While non-natives are entitled to vote on and benefit from the deal, the chiefs say other legitimate First Nations, whose traditional territory overlaps with the AOO land claim, have been ignored while their rights were bargained away.

The claim, the largest being negotiated in Ontario, covers a territory of 36,000 square kilometres in eastern Ontario, including Parliament Hill.

Among other things, the proposed deal would transfer 117,500 acres of Crown land to Algonquin ownership and provide a $300 million settlement.

If successful, it would become the province’s first modern-day, constitutionally protected treaty.

The agreement in principle, which is in the midst of a ratification vote, was denounced Thursday by the chiefs of four Algonquin First Nations, who said the land claim overlaps almost 900,000 acres of their territory.

Lance Haymond, chief of the Kabaowek First Nation, said “the vast majority” of the Algonquins of Ontario “are not Algonquin at all,” but non-natives who claim a loose connection to an Algonquin “root ancestor.” In many cases, those eligible to vote on the land claim deal have not had any intermarriage with Algonquins for more than 200 years, he said.

According to a genealogical analysis done for the chiefs, Trudeau could technically trace his ancestry to an Algonquin woman eight generations ago. The process for eligibility is so convoluted and “ludicrous” that Trudeau could declare himself to be an Algonquin of Ontario, Haymond said.

“The Algonquins of Ontario do not have the moral or legal obligation to negotiate away all the rights of the Algonquin people,” he said.

Haymond said Trudeau’s fledgling government is not to blame for the situation but, given Trudeau’s vow to create a new, respectful, nation-to-nation relationship with First Nations, has an obligation to fix it.

The deal was also denounced by the Iroquois caucus, which represents seven Iroquois communities in Ontario and Quebec.

“What has happened is, I will call it, fraudulent,” Kahnawake Grand Chief Joe Norton told a news conference.

“An illegal deal has been made, has been struck to bring in people who are not Algonquins, who are not in any way attached to the land, who have not strived and struggled for centuries to try and maintain the integrity of the lands within Ontario.”

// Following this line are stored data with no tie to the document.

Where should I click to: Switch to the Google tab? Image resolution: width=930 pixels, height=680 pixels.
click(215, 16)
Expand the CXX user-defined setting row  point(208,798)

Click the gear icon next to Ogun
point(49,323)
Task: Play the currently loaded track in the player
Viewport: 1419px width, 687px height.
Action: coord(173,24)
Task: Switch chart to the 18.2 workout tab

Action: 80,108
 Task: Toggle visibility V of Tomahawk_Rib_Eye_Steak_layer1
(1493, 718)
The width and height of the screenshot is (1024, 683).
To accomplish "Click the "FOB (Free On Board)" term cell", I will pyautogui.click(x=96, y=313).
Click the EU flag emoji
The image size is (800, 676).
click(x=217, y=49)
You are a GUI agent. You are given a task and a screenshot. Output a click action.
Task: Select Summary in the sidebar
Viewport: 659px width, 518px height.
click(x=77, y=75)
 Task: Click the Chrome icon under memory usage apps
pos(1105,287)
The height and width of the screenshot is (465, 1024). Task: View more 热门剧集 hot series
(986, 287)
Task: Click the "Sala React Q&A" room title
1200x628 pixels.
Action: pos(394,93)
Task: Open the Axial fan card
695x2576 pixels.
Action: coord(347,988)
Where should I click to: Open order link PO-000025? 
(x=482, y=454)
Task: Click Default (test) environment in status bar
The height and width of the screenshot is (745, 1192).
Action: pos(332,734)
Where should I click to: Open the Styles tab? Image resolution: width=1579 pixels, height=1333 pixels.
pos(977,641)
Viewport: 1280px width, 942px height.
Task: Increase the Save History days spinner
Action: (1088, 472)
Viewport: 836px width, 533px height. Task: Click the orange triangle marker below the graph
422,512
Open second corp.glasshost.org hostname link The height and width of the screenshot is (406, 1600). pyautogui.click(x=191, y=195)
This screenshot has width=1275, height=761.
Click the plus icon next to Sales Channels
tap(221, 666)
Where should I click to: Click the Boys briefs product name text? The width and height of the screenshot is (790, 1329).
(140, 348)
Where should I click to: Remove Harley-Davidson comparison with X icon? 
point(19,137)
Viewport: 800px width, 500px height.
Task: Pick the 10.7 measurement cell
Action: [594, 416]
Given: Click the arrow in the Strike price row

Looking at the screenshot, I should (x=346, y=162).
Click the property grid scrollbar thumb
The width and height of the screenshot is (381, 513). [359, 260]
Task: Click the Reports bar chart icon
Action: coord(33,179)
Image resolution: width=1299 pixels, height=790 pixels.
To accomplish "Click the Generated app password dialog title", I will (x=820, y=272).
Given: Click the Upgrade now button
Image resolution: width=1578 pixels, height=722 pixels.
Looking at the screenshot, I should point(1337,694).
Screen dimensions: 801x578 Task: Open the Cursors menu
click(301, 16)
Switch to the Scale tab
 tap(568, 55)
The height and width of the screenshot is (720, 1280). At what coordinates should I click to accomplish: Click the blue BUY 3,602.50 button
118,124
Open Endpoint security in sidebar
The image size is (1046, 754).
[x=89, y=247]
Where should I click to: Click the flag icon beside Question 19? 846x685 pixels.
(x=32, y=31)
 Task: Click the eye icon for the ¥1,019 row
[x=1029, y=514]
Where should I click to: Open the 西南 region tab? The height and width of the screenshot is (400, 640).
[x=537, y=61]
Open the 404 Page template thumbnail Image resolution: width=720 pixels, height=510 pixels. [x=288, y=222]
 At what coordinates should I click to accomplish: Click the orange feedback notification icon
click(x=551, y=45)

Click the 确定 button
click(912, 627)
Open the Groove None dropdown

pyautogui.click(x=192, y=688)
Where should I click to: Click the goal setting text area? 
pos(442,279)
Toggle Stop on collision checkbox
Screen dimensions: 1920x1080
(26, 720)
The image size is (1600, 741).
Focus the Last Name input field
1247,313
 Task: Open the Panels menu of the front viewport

Norton said the claim involves lands “continuously occupied” by the Iroquois, yet they have “more or less been pushed aside for people who have no right to any of this territory.”

The Algonquins of Ontario consist of the federally recognized Pikwakanagan First Nation and nine other communities where people claim Algonquin ancestry.

AOO principal negotiator Robert Potts has said the inclusion of non-status descendents of Algonquins is intended to correct “a historic injustice” wherein many bands were never recognized under the Indian Act. He has also said the criteria for determining descendents has been stringent, involving a genealogist, a ratification committee and a retired judge.

Indigenous Affairs Minister Carolyn Bennett’s office did not immediately respond to a request for comment.